• Goal of the exercise:
Below are the entries; state how many of their lines contain the string "checkbox", and nothing more.

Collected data
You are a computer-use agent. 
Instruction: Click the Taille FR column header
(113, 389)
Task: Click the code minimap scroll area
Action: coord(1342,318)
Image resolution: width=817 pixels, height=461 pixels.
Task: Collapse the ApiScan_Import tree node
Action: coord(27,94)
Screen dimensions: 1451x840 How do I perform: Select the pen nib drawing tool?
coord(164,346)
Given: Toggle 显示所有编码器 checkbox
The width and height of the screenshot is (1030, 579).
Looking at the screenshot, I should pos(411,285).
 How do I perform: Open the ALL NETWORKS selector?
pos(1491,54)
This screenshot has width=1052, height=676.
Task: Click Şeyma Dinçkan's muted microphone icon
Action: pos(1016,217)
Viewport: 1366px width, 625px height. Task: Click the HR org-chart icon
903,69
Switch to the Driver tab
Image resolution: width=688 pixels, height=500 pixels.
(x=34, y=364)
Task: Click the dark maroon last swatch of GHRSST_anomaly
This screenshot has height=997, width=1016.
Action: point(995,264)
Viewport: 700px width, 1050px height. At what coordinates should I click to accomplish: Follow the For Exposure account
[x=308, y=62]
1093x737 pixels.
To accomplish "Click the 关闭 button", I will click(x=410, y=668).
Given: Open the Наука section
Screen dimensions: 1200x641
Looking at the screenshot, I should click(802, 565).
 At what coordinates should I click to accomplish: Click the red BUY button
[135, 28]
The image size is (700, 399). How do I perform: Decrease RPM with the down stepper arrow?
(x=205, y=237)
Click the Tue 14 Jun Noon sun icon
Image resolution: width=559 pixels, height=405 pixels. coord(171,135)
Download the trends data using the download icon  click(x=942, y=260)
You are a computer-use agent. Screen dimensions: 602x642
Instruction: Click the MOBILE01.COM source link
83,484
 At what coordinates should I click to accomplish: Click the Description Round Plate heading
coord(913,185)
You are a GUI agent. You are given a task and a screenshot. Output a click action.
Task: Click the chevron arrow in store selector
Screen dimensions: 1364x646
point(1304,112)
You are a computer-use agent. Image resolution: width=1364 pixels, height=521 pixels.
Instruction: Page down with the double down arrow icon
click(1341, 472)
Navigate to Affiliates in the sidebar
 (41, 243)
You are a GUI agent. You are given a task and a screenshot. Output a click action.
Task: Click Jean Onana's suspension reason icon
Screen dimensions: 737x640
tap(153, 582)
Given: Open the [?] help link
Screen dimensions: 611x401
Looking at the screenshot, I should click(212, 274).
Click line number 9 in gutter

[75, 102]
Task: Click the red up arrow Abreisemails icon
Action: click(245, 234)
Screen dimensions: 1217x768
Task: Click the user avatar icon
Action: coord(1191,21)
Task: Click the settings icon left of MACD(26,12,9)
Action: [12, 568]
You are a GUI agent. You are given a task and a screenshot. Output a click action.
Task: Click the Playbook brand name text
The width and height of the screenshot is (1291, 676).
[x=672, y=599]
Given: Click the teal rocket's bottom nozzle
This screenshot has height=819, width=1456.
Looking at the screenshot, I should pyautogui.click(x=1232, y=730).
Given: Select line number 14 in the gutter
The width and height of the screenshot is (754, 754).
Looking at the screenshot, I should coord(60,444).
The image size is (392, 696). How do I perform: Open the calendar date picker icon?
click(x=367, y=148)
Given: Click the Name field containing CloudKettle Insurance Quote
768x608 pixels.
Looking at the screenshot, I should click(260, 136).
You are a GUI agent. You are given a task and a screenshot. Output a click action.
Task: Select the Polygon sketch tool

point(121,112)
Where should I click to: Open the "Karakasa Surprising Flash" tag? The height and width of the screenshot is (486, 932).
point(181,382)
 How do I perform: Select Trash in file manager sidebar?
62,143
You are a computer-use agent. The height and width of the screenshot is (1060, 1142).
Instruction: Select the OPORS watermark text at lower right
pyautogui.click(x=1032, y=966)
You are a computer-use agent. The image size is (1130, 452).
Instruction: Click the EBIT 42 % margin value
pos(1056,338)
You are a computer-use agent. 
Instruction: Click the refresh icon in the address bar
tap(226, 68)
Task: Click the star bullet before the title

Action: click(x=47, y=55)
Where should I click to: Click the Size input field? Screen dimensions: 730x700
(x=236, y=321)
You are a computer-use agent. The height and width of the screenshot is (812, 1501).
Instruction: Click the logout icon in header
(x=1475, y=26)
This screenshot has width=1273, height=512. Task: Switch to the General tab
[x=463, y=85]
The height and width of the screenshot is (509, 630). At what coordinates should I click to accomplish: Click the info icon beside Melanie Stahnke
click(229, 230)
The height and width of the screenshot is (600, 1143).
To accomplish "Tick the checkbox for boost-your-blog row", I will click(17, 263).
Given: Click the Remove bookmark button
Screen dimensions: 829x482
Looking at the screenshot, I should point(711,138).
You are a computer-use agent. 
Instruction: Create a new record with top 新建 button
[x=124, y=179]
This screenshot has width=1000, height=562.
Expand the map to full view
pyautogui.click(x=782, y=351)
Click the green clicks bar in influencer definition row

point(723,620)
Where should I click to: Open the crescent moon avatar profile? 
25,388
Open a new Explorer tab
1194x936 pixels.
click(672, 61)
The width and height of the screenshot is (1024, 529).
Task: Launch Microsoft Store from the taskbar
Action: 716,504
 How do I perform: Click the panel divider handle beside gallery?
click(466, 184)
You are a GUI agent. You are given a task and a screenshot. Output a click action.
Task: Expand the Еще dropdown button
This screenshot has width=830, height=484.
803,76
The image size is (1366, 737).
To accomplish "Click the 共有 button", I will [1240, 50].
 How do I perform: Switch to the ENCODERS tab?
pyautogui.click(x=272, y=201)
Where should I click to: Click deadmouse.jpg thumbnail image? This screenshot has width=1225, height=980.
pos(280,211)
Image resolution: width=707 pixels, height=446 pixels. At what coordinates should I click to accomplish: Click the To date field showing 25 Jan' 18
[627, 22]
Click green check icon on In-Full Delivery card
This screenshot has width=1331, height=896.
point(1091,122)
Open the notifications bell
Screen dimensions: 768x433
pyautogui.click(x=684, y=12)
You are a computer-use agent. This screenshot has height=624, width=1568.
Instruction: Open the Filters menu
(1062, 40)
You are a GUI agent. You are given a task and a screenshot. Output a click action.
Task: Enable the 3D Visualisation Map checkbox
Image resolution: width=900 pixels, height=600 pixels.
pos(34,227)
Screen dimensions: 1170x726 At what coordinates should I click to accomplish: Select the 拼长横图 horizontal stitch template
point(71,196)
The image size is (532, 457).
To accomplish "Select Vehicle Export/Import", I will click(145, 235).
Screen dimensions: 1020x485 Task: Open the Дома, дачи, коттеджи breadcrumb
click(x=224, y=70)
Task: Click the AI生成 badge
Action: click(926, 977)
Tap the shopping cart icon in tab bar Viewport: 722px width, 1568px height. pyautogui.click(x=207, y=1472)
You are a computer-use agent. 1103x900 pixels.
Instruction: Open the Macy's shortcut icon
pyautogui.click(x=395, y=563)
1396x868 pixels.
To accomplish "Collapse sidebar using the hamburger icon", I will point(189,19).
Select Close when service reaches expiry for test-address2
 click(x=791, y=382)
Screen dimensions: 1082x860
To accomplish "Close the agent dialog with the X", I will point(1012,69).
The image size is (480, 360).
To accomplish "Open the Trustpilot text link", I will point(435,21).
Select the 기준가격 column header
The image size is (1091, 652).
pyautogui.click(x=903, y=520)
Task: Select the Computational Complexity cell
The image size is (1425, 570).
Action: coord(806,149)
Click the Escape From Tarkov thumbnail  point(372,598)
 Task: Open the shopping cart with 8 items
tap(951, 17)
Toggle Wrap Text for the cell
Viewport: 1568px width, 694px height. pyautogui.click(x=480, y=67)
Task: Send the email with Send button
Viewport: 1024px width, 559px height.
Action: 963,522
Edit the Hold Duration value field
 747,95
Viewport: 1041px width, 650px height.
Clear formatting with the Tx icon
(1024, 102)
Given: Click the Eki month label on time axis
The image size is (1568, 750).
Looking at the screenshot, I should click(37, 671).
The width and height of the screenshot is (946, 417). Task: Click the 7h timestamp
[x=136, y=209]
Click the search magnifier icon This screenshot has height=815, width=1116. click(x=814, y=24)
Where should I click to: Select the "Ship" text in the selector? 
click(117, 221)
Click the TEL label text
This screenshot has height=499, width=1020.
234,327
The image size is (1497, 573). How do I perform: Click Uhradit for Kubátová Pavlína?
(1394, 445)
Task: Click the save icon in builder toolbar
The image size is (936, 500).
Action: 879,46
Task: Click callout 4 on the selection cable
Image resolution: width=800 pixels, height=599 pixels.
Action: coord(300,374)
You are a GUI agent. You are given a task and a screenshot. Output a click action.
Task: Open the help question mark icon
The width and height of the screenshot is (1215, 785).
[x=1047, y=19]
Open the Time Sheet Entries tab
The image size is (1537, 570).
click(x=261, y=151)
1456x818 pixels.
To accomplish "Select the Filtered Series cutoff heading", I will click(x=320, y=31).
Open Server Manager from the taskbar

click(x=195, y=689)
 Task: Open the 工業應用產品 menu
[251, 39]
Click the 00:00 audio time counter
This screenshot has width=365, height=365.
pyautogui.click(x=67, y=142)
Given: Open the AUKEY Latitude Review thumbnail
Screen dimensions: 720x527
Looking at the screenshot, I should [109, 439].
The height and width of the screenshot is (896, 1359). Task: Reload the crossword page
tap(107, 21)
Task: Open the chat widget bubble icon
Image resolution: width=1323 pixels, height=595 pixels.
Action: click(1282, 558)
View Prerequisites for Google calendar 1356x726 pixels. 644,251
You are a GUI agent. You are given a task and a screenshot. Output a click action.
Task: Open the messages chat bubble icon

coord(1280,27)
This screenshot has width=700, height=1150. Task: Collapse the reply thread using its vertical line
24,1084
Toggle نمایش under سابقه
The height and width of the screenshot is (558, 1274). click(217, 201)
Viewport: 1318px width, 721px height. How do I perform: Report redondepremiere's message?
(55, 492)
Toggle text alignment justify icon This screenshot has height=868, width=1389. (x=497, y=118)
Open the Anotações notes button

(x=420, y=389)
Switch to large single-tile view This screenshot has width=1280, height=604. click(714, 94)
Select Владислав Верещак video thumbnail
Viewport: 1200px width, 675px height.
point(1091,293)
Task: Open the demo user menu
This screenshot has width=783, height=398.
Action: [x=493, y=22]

• Exercise result:
3